For over 700 years there was a site of execution at Tyburn in London. Here those who fell foul of political, religious and judicial reforms enacted by the state were executed for public entertainment and instruction. A study of those executed at Tyburn charts a history of the UK, illustrating the twists and turns of monarchical and political whimsy, church and state, and the birth of capitalism.
At our current moment of enforced austerity and social reform, Tyburnia explores the parallels between contemporary and historical notions of crime in relation to business and property, the spectacular nature of punishment, and the state's use of the body as a site for political control.
The Cut - A Waterways Tour
Dead Rat Orchestra 2014
Supported by Arts Council England, The Canal And Rivers Trust, The Arnolfini, London Canal Musuem, Museum of Bath at Work, Braziers Park, Colchester Arts Centre & Norwich Arts Centre
With support from Sound and Music, Arts Council England, The Canal and Rivers Trust and the help of 27 partner organisations, Dead Rat Orchestra undertook a unique and audacious tour during July and August of 2014, across the canals and waterways of Southern England, from London to Bristol via Oxford.
DRO aimed to use the 273 mile odyssey to chart these inland waters, gathering an informal history of England's once thriving industrial arteries, exploring social, historical and musical roots. Having researched and developed musical material about and from this history they stopped daily to perform and interact with locals along the route, sharing stories and learning new ones, making connections. Often packing up and moving on in their boat 'Gemini II' shortly after performances, the sense of Journey was at the forefront of this tour, more than any other, with the music and performances developing in unexpected ways that reflected the nature of their movement.

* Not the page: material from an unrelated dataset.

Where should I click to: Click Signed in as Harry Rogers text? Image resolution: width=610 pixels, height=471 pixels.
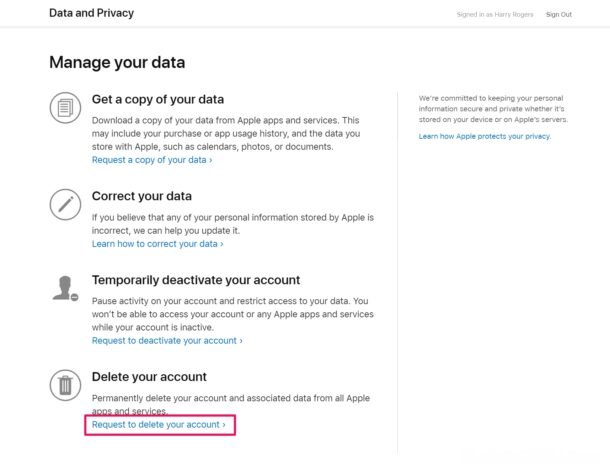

They played in churches, under bridges, in boatmen's pubs, from pontoon gardens, at the London Canal Museum, the Arnolfini art gallery and even the oldest music performance space in Europe, The Holywell Music Rooms. They danced and hollered amongst victorian pumping engines and clattered through a museum of industrial heritage. The physicality of life on the boat was transformative, with the Gemini II's outboard motor becoming the forth voice in their ever tighter vocal renditions of songs that explored the hopes and aspirations of the countries first steps into industrialisation.